O QUE FAZER ::
1 > Traduza para inglês esta frase da crítica ao livro: «Não vou dizer que o livro é 100% perfeito, achei que se foi tornando um pouco repetitivo e talvez isso tenha surtido um efeito contrário ao que era suposto.»
2 > Prolongue a crítica ao livro, começando logo a seguir à última frase apresentada.

Não tinha pensado tão a fundo neste ponto mas lembro-me de, num momento ou outro a meio da leitura, ter pensado superficialmente no quão bem me estava a ser expressado um sentimento de um ponto de vista de uma personagem masculina (e quão estranho isso era) - sei que pode soar parvo, mas isto que ela descreve eu sinto muito na vida real. E mesmo assim não posso deixar de concordar que simultaneamente me pareceu uma dinâmica muito masculina na perspectiva de que efectivamente estes homens não sabem quase nada sobre a vida uns dos outros. Se pudesse colocava tudo o que ela disse aqui, mas este post já vai suficientemente longo (com tanto ainda por dizer), pelo que deixo o convite para lerem a entrevista na íntegra porque vale a pena.
Não vou dizer que o livro é 100% perfeito, achei que se foi tornando um pouco repetitivo e talvez isso tenha surtido um efeito contrário ao que era suposto. Comecei a sentir uma certa dessensibilização: às tantas a história estava a expor-me tanto a situações dolorosas e traumáticas que eu comecei a deixar de sentir tanta empatia pela personagem e pelas suas dores, e comecei a pensar apenas: ok, já percebemos que é mesmo muito mau e que estás a sofrer mesmo muito, e que precisas de fazer mesmo isto vezes sem conta para te sentires melhor. Não me desapareceu a empatia por completo, continuou a ser uma leitura dolorosa e esta dessensibilização meio que ia e vinha; pelo que num momento estava cansada de ler sempre a mesma fórmula de sofrimento, mas no outro já estava encostada a um canto a chorar e a querer deixar este livro no congelador, como o Joey em Friends, porque estava a ser demasiado para aguentar.

DADOS FORNECIDOS ::
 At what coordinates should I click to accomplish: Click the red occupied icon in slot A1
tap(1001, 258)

...

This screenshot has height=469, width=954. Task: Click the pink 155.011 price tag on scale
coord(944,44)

RESULTADOS ::
1 > I won't say the book is 100% perfect; I found that it became somewhat repetitive, and perhaps that had the opposite effect from what was intended.

2 >
Outro aspecto positivo é que achei este livro muito bem construído de um ponto de vista psicológico. A pessoa em que Jude se tornou após um passado tão doloroso, tão cheio de trauma, é muito realista, atrevo-me a dizer que é uma das personagens mais bem construídas com base no abuso que viveu. No entanto, achei que houve algum exagero no que toca à vida dele. Se calhar falo de um lugar de imenso privilégio, mas é possível que uma pessoa tenha tanto, tanto azar? Em tudo? Umas coisas seguidas às outras? Sei que sermos criados e educados em determinado ambiente não dá propriamente azo a que existam oportunidades de crescimento em ambientes melhores (apesar de isso até ter acontecido), mas custa-me um pouco acreditar que de sítio para sítio exista sempre um monstro semelhante ao anterior. Da mesma forma, não consegui compreender por vezes a inacção por parte de outras personagens; entendo o quão complicado seja agir e ajudar, mas quando se passa uma vida inteira a ver alguém passar e experienciar pelo mesmo, não é natural que exista eventualmente um ponto de "explosão", um ponto de viragem, um limite da tolerância à frustração? Neste livro pareceu não existir muito disso, o que acho um pouco estranho para pessoas que têm tanto amor e preocupação por alguém.
(...) he was worried because to be alive was to worry. Life was scary; it was unknowable. (...) Life would happen to him, and he would have to try to answer it, just like the rest of them. They all (...) sought comfort, something that was theirs alone, something to hold off the terrifying largeness, the impossibility, of the world, of the relentlessness of its minutes, its hours, its days.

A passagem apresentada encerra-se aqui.